> **EXERCISE DESCRIPTION**: Please take the lines from the one holding "The width and height of the screenshot is (1512, 786)." through the one holding "Task: Toggle the" in the data below and copy them exactly.

> **PROVIDED INFORMATION**:
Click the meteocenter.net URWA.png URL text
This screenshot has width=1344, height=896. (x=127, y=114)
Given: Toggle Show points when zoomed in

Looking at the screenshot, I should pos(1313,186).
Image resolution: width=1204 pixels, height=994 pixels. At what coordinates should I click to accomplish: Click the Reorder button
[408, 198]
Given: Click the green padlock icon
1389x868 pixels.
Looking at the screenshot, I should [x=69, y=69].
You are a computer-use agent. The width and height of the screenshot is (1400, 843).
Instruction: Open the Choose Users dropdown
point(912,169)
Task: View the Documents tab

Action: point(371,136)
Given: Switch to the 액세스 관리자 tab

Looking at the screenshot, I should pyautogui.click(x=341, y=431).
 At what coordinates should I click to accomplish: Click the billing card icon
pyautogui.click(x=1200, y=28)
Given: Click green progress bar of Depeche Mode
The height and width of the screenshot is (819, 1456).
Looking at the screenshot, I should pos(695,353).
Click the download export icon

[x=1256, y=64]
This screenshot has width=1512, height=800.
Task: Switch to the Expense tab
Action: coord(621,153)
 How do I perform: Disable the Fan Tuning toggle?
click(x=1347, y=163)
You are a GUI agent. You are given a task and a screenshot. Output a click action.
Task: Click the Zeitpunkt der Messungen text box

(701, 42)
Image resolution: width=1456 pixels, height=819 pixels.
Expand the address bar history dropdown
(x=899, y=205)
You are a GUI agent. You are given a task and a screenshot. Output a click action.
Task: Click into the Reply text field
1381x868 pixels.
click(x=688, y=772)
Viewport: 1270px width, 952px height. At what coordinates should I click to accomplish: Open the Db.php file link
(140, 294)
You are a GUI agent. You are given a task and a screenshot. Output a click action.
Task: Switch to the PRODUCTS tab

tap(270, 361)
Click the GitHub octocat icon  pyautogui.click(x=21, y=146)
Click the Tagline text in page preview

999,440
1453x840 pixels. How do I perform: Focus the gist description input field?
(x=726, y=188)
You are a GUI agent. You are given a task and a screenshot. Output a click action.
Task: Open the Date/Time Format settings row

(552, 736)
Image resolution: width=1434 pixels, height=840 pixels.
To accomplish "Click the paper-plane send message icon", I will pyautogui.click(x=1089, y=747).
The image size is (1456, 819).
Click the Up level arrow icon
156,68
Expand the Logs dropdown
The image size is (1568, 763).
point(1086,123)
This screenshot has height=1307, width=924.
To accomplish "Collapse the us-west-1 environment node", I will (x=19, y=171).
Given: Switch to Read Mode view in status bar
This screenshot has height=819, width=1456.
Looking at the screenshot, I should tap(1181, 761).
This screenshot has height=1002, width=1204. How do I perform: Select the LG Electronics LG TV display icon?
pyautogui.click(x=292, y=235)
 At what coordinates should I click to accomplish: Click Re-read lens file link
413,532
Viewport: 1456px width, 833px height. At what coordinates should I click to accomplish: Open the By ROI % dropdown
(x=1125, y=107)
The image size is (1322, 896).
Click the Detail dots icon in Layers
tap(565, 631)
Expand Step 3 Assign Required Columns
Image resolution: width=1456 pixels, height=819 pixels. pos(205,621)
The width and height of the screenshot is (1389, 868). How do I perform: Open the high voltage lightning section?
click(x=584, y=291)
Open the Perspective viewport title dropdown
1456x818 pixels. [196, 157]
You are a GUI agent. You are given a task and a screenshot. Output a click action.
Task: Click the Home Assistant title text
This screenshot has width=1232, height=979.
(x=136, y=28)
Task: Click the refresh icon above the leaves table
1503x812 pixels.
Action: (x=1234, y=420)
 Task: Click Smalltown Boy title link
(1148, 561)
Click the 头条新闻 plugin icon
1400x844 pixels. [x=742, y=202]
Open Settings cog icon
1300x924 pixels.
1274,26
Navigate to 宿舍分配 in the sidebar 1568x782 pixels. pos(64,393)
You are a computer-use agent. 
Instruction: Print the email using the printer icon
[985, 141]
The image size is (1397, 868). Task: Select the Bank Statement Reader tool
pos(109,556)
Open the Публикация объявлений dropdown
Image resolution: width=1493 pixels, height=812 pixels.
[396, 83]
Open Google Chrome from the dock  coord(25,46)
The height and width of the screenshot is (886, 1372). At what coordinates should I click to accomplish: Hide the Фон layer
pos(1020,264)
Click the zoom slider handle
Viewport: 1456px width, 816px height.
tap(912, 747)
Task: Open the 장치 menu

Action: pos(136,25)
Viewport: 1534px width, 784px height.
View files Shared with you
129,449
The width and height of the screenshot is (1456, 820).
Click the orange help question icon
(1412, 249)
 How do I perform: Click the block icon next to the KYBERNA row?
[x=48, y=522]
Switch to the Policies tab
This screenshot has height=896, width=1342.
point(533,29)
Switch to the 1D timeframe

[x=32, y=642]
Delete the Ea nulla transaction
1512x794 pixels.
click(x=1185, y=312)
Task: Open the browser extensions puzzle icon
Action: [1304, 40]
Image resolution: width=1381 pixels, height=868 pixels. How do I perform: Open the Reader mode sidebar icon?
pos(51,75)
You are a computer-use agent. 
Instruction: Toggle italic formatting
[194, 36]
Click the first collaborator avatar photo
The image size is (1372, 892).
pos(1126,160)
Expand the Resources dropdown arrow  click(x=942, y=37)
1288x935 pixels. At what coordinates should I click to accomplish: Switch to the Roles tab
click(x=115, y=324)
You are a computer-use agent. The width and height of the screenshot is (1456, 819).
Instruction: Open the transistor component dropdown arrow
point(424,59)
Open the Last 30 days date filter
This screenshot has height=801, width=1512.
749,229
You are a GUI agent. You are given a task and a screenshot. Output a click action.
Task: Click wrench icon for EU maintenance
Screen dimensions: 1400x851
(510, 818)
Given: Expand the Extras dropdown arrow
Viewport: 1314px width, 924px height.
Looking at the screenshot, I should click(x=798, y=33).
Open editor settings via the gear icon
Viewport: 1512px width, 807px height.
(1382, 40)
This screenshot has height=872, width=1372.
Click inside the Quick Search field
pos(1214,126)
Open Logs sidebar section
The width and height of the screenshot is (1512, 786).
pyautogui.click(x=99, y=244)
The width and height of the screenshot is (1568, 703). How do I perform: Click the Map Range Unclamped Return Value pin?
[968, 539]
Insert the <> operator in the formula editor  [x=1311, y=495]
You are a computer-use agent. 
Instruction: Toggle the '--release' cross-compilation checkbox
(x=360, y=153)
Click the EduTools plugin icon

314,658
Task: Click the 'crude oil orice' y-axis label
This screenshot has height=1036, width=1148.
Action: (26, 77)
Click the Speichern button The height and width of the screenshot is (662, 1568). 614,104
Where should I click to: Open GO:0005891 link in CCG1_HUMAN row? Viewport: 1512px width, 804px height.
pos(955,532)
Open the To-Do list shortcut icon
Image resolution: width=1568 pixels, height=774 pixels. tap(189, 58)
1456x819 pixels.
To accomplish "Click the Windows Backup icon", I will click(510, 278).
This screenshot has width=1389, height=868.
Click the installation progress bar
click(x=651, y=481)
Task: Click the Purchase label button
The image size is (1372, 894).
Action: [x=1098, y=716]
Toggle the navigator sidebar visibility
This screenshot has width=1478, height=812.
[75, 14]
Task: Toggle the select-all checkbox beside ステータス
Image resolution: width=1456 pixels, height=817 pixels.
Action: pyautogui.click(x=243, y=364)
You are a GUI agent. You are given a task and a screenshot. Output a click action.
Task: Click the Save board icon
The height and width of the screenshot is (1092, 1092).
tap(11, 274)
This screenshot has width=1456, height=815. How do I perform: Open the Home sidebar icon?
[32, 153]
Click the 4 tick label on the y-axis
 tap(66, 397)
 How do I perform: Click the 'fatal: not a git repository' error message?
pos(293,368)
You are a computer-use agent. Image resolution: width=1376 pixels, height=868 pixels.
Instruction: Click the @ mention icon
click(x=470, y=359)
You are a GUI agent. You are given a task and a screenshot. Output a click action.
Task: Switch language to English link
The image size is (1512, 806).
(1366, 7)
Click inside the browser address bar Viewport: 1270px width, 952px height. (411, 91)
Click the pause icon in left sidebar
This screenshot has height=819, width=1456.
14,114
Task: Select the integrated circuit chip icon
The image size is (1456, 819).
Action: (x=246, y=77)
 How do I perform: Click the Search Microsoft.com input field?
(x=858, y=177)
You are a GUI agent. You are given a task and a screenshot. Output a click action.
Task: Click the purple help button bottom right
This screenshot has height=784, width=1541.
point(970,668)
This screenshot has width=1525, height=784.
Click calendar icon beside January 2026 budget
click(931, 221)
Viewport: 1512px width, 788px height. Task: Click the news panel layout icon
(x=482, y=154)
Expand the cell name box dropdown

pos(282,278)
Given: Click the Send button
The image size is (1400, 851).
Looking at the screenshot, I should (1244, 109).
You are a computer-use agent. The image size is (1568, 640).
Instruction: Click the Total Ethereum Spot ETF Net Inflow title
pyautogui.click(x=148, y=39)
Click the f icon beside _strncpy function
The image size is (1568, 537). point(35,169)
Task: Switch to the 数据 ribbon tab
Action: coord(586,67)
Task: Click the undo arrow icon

> **RESULT OF THE TASK**:
The width and height of the screenshot is (1512, 786).
pyautogui.click(x=99, y=244)
The width and height of the screenshot is (1568, 703). How do I perform: Click the Map Range Unclamped Return Value pin?
[968, 539]
Insert the <> operator in the formula editor  [x=1311, y=495]
You are a computer-use agent. 
Instruction: Toggle the '--release' cross-compilation checkbox
(x=360, y=153)
Click the EduTools plugin icon

314,658
Task: Click the 'crude oil orice' y-axis label
This screenshot has height=1036, width=1148.
Action: (26, 77)
Click the Speichern button The height and width of the screenshot is (662, 1568). 614,104
Where should I click to: Open GO:0005891 link in CCG1_HUMAN row? Viewport: 1512px width, 804px height.
pos(955,532)
Open the To-Do list shortcut icon
Image resolution: width=1568 pixels, height=774 pixels. tap(189, 58)
1456x819 pixels.
To accomplish "Click the Windows Backup icon", I will click(510, 278).
This screenshot has width=1389, height=868.
Click the installation progress bar
click(x=651, y=481)
Task: Click the Purchase label button
The image size is (1372, 894).
Action: [x=1098, y=716]
Toggle the navigator sidebar visibility
This screenshot has width=1478, height=812.
[75, 14]
Task: Toggle the select-all checkbox beside ステータス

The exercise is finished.